What is it?

Cyclosporin is a drug that affects the immune system in the body (i.e. an immunosuppressant).

Indications for use

The main use is in organ transplantation for prevention of donor organ rejection. It is being increasingly used to control difficult inflammatory conditions, such as, rheumatoid arthritis and severe ulcerative colitis, which are not responding to standard therapy.

How is it taken?

It is usually given intravenously during an in-patient stay and the dose is calculated according to body weight. The doctor will work out the correct dose and regime for your case. Once remission has been achieved [usually up to 7 days] the drug will be given in tablet form.


Due to the potential adverse effects on the kidneys (nephrotoxicity), it is extremely important to have regular blood checks whilst taking the medication. It is also possible, although less likely, that the blood cells in the bone marrow and also the liver may be affected. The monitoring tests should be as follows:

• full blood count
• liver function test
• urea and electrolyte levels
• cyclosporin drug levels
• Urinalysis and blood pressure.

Initially these tests should be carried out on a 2 weekly basis for 3 months then monthly thereafter whilst continuing on the treatment.

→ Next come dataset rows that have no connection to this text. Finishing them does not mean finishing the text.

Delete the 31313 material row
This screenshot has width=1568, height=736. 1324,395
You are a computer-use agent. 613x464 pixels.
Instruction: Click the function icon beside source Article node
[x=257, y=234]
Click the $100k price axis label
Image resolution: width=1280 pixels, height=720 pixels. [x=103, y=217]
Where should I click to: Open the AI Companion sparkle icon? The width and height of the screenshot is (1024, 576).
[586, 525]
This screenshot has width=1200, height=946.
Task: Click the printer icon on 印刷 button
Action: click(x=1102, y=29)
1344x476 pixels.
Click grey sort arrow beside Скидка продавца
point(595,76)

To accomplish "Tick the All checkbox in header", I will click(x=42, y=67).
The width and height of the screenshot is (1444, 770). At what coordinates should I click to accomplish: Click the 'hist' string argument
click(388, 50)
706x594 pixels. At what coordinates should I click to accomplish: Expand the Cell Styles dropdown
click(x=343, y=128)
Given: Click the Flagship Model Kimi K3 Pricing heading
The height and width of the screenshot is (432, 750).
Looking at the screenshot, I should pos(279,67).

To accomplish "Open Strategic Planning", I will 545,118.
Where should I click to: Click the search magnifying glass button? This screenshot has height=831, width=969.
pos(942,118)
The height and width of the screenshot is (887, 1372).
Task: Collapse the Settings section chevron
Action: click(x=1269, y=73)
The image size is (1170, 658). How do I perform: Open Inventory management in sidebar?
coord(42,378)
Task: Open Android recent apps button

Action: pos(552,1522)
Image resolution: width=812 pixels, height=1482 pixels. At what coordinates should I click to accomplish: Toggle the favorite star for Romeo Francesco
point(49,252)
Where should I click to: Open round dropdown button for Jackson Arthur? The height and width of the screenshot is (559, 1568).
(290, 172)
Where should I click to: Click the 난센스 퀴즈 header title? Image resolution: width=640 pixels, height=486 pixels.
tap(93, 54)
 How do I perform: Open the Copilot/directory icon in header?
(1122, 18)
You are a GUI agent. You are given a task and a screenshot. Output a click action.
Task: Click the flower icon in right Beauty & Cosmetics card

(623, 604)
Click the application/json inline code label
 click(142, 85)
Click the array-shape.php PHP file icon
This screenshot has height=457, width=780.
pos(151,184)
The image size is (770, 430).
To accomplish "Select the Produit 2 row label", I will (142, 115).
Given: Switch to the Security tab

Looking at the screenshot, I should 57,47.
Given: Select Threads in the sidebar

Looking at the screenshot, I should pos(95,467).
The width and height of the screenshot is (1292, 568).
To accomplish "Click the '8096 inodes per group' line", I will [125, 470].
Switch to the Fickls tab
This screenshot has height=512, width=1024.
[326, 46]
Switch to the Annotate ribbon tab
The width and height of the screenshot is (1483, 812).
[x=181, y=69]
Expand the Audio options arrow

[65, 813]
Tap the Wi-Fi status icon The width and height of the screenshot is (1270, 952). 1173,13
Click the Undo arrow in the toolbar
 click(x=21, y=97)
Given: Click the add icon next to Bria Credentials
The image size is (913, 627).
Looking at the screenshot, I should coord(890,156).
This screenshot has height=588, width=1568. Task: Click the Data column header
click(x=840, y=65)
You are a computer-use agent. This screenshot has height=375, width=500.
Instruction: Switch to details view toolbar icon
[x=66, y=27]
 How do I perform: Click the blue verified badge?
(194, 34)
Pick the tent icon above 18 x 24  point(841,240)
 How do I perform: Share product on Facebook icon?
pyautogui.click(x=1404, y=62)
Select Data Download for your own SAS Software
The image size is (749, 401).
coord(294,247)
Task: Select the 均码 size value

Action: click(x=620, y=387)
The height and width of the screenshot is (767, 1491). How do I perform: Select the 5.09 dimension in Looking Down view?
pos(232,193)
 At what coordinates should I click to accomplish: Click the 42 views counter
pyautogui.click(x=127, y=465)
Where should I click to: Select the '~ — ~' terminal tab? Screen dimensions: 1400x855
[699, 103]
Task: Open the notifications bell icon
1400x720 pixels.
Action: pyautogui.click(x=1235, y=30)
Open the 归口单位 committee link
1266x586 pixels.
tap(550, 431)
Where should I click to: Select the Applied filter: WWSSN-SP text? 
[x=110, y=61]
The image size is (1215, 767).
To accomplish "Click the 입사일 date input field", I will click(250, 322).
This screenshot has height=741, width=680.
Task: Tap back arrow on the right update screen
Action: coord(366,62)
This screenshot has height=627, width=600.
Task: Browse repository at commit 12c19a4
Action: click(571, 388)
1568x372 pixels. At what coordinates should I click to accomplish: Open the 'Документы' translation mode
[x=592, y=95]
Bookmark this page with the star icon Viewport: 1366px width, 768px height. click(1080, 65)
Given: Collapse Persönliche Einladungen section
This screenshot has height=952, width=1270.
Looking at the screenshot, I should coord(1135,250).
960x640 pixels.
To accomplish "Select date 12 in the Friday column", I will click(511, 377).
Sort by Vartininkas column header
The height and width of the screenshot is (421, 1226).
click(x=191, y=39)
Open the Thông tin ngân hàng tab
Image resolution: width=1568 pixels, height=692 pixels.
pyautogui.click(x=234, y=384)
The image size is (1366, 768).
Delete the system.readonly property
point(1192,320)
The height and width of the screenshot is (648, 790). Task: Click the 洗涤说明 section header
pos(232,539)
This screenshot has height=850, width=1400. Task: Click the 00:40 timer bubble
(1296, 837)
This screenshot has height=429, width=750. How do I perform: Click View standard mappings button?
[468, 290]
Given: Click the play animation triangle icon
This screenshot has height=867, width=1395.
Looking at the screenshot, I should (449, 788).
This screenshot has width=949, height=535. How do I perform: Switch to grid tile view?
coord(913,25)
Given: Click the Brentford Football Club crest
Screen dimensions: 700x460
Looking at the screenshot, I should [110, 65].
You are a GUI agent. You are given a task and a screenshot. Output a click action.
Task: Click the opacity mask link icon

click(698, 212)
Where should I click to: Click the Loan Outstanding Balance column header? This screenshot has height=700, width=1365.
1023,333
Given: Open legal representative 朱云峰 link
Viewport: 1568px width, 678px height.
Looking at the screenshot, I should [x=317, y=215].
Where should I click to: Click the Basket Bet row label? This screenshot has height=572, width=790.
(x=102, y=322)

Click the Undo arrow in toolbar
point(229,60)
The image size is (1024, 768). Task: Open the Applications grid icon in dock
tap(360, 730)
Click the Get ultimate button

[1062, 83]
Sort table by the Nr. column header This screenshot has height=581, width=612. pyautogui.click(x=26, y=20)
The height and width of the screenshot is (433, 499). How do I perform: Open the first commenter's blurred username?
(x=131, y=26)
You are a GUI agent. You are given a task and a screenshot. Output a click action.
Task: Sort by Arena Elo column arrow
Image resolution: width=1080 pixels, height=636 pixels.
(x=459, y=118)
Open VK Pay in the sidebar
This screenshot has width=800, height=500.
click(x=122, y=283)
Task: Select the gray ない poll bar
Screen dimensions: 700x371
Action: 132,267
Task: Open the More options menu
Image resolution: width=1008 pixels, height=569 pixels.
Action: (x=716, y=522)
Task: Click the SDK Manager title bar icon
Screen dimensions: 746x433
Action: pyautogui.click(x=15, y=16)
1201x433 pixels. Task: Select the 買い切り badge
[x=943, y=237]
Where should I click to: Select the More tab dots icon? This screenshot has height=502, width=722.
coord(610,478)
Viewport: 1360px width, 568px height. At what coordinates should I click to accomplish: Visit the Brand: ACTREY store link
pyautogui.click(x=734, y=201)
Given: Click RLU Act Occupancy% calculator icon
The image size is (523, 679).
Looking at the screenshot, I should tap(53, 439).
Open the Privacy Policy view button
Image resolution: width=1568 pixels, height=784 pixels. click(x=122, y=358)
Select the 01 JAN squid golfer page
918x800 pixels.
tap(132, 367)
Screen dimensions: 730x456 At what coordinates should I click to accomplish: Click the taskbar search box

NB: Any abnormality on testing should be reported to the doctor or IBD nurse immediately for further advice.


This drug should not be taken if you have impaired kidney function. It is best avoided in pregnancy. If you are planning a pregnancy or become pregnant whilst taking the treatment you should speak to your doctor as soon as possible for further advice. You should not breastfeed whilst on treatment.

Are there any side effects?

It is possible that some side effects may occur during treatment. These may include some of the following:
• GI disturbances e.g. diarrhoea, nausea/vomiting, abdominal pain.
• Kidney problems
• Raised blood pressure
• Excessive hair growth
• Sore swollen gums
• Abnormal liver function tests
• Fatigue

Some of these effects may settle as treatment becomes established, or may respond to a dose reduction. Medication may be needed to control blood pressure, excessive hair growth may require depilitory cream and sore gums may improve with oral hygiene products. You should contact your doctor or IBD nurse for further advice if these measures fail to improve the symptoms.

Other side effects may occur, but less frequently such as:

• Headache
• Rash (possibly allergic)
• Mild anaemia
• Raised potassium
• Gout
• Low magnesium
• Raised cholesterol
• Weight gain
• Swelling of the feet and ankles
• Altered nerve sensations
• Confusion
• Convulsions
• Menstrual problems e.g. painful periods or the periods may stop altogether
• Muscle weakness/cramps
• Reduced platelets

Although this list of possible side effects may seem quite alarming, it does not mean that you will have all, or indeed any of them. The fact that your doctor has decided that this treatment is required to help control your symptoms, means that you have a difficult disease that needs strong medication to bring it under control and therefore reduce the risks of complications as well as possibly avoid the need for surgery.

You should be reassured that you will be closely monitored whilst taking this treatment and if any side effects do arise that these will be dealt with accordingly.

Your compliance with the monitoring is essential in the safety of your treatment.

Are there any special precautions?

Other drugs or foods can sometimes affect the absorption of your medication, or react with it to cause unpleasant effects.
Whilst taking Cyclosporin it is important that you do not eat, or drink the juice of grapefruit as this can increase plasma concentration levels and cause toxicity.

Other medications which can cause interactions, include:

• Antidepressants
• Anti epileptics (e.g. phenytoin) can cause low levels
• Blood pressure tablets (i.e. ACE inhibitors such as Captopril & Enalapril) can cause raised potassium in the blood
• Some antibiotics, (e.g. Ciprofloxacin and Trimethoprim) can increase the risk of kidney damage
• Bile acids (e.g. Ursodeoxycholic acid) can decrease absorption
• Ulcer-healing drugs (e.g. Cimetidine) can increase concentration

There may be other important considerations and therefore, you should let your doctor know about all your regular medications before starting treatment. Do not start any new medications without speaking to your doctor or IBD nurse first.